3. Number of experts used to establish the ground truth for the test set and the qualifications of those experts:
The document does not specify the number of experts used to establish the ground truth for the test set efficacy outcomes. The efficacy data (number of leakage episodes, perceived severity, quality of life impact, quantity of leakage) were derived from participant-completed voiding diaries, symptom questionnaires, incontinence impact questionnaires, and 12-hour home pad-weight tests. These are subjective and objective measures directly from participants, not externally interpreted "ground truth" established by experts in the same way, for example, a diagnosis from an image would be.
However, for safety data analysis, independent expert teams were utilized:
- Bladder function data: Assessed by leading urologists and urogynecologists.
- Microbiology data: Assessed by a core laboratory at the University of Washington specializing in urogenital microflora.
- Dermatology data: Assessed by an expert in dermatology and gynecology at Emory University.
The specific number of experts within these teams is not provided, nor are their years of experience explicitly stated beyond "leading" and "expert."
4. Adjudication method for the test set:
Not applicable in the context of this device. The "test set" involves patient-reported outcomes and objective measurements (pad-weight test) over time, rather than discrete classifications requiring adjudicators. Clinical outcome parameters were statistically analyzed (paired-t analyses, repeated-measures MANOVA), not adjudicated.
5. If a multi-reader, multi-case (MRMC) comparative effectiveness study was done, If so, what was the effect size of how much human readers improve with AI vs without AI assistance:
Not applicable.

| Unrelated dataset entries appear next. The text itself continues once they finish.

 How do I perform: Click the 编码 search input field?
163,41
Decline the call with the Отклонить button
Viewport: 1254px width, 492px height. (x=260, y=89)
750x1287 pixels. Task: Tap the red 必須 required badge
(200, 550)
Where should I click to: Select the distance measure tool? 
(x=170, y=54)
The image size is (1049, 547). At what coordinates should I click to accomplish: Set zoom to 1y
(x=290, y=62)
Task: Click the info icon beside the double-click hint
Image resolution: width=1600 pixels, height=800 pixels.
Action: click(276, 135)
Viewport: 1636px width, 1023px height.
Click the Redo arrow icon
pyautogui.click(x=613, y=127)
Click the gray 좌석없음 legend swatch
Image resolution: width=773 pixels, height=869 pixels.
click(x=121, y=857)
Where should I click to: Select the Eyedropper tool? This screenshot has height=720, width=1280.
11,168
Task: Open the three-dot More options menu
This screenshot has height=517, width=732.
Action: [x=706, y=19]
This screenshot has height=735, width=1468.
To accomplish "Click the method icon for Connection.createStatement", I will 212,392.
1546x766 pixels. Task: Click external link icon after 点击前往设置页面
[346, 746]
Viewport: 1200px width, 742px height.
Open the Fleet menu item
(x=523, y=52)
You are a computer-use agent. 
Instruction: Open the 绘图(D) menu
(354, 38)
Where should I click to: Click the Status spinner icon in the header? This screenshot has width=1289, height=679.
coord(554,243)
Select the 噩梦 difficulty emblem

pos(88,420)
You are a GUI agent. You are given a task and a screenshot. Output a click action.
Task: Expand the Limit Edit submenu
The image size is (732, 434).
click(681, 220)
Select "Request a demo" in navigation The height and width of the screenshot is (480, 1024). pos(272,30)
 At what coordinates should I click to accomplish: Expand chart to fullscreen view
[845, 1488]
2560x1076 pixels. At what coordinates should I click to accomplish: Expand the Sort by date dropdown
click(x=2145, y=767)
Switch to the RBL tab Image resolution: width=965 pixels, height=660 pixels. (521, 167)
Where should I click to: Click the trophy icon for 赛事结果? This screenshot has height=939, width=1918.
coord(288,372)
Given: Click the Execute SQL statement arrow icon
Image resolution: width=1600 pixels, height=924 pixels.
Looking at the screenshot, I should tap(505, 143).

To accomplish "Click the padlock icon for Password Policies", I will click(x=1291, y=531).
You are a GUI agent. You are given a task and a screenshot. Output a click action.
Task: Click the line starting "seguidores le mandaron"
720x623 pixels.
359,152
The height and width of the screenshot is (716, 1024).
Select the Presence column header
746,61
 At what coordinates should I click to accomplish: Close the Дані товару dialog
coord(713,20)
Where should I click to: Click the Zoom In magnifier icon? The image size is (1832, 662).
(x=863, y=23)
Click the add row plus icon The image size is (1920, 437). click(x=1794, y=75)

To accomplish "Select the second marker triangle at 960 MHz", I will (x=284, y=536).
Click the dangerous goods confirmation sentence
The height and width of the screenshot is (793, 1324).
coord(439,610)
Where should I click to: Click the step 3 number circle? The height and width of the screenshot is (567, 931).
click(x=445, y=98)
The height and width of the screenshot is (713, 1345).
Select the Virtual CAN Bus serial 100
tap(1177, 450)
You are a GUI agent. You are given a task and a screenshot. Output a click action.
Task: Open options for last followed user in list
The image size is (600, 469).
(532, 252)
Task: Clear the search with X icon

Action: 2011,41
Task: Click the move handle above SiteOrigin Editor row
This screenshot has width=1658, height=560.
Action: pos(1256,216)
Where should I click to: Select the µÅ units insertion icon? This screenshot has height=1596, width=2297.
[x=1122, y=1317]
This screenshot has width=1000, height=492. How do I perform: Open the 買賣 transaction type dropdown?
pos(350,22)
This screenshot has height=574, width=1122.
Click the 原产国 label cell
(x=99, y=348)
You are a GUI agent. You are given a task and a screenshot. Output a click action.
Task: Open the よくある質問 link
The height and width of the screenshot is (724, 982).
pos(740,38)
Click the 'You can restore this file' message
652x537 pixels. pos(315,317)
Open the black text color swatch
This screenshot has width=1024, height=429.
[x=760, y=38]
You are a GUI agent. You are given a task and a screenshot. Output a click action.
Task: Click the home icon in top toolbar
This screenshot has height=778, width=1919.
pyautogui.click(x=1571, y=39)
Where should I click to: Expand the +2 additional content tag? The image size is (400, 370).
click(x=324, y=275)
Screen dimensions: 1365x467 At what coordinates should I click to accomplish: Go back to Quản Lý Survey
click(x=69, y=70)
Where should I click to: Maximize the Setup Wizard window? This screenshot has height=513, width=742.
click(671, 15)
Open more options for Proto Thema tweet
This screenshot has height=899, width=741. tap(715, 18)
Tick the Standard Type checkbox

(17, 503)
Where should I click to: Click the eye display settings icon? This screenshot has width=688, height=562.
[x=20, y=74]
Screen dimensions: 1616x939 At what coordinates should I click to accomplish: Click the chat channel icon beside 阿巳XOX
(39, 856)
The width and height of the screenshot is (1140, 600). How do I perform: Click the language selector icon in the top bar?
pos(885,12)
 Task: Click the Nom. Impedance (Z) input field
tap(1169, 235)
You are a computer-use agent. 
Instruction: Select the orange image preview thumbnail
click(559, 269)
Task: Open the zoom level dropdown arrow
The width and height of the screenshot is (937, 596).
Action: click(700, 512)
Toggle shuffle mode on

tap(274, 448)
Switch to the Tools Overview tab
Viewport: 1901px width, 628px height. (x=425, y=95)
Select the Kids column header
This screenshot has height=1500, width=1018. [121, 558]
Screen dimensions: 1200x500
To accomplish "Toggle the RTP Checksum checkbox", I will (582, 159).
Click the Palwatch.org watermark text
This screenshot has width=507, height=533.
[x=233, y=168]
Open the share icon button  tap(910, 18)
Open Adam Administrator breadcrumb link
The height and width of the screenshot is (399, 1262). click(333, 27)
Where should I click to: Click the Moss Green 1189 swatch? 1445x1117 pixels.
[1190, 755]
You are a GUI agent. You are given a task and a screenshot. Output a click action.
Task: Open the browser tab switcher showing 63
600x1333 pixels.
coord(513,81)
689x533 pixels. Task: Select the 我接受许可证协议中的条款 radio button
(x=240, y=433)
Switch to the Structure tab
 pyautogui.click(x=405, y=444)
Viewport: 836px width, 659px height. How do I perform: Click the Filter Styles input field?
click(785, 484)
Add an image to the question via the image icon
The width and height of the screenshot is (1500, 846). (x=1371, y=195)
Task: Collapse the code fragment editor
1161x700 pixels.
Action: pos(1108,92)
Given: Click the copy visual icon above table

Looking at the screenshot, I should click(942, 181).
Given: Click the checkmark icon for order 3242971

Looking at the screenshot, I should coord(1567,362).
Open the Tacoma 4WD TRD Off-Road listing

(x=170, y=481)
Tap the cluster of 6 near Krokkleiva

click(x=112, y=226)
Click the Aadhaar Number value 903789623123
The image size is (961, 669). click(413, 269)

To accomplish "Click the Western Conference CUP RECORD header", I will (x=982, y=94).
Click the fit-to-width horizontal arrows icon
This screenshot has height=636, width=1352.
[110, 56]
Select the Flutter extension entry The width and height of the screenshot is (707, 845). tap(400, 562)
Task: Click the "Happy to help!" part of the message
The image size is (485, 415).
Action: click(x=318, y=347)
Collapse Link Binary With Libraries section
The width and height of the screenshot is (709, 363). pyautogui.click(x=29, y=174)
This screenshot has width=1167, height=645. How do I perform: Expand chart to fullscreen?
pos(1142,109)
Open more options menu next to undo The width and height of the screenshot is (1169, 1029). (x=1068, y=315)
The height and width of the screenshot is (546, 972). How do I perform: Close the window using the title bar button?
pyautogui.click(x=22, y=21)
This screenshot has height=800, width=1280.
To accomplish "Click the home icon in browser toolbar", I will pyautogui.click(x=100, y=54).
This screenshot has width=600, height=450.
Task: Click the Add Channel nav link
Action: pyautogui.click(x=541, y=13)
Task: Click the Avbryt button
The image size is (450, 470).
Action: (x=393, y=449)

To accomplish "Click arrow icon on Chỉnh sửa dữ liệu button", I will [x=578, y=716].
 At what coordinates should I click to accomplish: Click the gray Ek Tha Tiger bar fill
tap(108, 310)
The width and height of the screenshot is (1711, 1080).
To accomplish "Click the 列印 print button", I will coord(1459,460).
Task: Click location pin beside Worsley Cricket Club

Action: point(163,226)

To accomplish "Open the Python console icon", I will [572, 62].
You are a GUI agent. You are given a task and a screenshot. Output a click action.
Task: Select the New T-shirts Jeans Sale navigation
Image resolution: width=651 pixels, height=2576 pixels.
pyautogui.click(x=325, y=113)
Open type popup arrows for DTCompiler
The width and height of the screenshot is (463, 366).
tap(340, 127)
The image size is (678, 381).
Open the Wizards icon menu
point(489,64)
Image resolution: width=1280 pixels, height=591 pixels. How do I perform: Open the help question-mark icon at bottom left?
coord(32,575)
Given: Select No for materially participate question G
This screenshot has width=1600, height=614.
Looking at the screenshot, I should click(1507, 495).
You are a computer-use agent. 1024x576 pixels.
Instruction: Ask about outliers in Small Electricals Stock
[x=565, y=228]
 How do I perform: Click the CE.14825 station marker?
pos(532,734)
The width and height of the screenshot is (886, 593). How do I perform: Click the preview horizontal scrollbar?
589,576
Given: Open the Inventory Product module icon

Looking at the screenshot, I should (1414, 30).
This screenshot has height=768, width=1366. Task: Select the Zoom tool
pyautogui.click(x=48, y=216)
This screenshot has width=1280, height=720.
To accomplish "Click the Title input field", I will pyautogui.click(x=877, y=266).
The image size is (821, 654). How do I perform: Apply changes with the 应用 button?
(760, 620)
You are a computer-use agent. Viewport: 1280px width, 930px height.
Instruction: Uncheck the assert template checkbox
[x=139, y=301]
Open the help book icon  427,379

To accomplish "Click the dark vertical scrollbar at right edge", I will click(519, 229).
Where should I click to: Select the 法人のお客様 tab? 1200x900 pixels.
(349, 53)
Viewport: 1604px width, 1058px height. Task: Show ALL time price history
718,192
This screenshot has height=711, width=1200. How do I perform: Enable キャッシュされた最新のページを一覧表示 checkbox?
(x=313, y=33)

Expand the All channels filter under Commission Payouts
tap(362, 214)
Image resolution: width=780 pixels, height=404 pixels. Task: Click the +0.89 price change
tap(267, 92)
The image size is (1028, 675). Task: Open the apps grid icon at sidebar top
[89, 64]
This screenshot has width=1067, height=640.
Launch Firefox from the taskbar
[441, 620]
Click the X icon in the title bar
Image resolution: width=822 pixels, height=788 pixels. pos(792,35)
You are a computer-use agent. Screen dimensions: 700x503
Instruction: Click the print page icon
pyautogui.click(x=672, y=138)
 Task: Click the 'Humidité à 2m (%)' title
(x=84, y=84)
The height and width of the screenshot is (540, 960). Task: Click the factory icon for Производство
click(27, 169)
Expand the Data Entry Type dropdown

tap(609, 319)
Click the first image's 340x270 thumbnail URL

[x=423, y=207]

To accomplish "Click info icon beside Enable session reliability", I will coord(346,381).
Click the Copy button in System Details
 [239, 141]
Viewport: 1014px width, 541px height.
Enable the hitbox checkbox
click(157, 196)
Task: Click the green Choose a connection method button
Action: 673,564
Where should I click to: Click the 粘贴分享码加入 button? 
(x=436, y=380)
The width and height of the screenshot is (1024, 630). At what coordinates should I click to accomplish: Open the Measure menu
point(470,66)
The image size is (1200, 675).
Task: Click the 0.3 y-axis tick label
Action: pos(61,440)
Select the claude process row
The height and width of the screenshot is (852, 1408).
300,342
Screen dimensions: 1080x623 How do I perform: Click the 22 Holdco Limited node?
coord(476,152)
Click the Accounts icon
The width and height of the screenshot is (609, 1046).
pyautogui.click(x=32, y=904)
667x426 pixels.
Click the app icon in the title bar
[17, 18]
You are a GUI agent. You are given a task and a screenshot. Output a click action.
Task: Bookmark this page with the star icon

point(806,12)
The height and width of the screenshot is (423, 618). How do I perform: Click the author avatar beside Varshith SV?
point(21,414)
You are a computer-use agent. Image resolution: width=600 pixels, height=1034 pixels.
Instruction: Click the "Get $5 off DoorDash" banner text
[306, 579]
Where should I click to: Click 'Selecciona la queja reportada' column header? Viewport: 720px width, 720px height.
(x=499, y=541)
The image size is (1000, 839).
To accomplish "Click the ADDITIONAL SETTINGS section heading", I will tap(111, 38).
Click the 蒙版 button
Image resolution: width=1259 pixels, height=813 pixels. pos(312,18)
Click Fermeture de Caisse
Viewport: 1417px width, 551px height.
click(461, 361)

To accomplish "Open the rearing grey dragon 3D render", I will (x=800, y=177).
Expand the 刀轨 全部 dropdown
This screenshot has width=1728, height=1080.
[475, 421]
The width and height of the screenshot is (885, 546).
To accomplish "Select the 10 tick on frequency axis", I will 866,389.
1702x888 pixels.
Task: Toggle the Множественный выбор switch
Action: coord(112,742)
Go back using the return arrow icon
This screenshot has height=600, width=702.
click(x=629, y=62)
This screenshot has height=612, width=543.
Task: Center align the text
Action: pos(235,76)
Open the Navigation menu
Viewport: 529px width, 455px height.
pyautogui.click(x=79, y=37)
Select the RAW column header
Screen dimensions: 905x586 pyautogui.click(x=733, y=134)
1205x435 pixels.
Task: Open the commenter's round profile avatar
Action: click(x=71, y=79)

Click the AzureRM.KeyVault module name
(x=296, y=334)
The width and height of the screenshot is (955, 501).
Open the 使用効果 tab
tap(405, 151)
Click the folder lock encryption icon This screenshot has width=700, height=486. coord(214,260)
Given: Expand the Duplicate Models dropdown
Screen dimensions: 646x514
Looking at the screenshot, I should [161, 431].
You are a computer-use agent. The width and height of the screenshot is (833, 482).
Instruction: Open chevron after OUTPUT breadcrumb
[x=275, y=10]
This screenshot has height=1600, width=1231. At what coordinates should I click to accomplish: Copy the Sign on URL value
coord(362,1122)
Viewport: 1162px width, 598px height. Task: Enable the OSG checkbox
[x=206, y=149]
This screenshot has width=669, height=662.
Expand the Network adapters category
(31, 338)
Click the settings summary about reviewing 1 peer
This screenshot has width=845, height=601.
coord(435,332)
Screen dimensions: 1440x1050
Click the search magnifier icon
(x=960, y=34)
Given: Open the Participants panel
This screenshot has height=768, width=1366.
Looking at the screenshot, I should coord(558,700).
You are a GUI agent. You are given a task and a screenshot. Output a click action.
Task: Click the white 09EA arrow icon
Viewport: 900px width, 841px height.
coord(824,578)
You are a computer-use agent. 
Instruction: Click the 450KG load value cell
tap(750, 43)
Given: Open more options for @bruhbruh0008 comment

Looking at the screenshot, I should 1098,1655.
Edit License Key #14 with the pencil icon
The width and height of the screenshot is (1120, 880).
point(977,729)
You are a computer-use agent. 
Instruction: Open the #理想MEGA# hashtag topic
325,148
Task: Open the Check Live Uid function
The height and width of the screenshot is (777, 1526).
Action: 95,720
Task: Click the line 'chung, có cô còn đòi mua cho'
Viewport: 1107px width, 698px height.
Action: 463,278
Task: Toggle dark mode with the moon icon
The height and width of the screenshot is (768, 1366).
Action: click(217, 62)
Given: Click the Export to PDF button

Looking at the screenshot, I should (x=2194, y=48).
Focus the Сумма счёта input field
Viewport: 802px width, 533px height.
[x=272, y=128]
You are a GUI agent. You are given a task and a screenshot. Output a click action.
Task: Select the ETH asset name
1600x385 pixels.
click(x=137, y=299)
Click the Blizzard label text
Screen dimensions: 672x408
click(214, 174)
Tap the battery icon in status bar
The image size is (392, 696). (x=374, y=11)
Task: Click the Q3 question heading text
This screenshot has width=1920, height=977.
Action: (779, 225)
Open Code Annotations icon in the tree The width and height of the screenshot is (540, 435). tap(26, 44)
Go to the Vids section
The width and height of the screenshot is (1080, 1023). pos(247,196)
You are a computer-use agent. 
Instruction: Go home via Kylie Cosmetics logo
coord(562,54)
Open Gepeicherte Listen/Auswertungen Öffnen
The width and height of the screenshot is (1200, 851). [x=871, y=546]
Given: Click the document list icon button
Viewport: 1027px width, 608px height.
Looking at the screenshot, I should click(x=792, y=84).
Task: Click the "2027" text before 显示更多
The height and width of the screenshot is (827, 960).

This is not an AI-based diagnostic device. The study evaluates the effectiveness of a physical continence device for patients, not the performance of human readers of medical images or data.
6. If a standalone (i.e., algorithm only without human-in-the-loop performance) was done:
Not applicable. This is a physical medical device for managing incontinence, not an algorithm.
7. The type of ground truth used:
The "ground truth" for efficacy was established through a combination of:
- Patient-reported outcomes: Voiding diaries, symptom questionnaires, and incontinence impact questionnaires. These reflect the patient's subjective experience and perception of their condition.
- Objective measurement: 12-hour home pad-weight tests to quantify urine leakage.
For safety, the ground truth was based on medical assessments (post-void residual measurements, cystometry, vaginal smears, vaginal and urine cultures, urinalysis, physical examinations, vestibular cytology), confirmed by independent expert review.
8. The sample size for the training set:
Not applicable. This is a physical medical device, not a machine learning algorithm that requires a training set. The clinical study of 350+ women served as the primary evidence for the device's performance.
9. How the ground truth for the training set was established:
Not applicable, as there is no training set for a machine learning algorithm.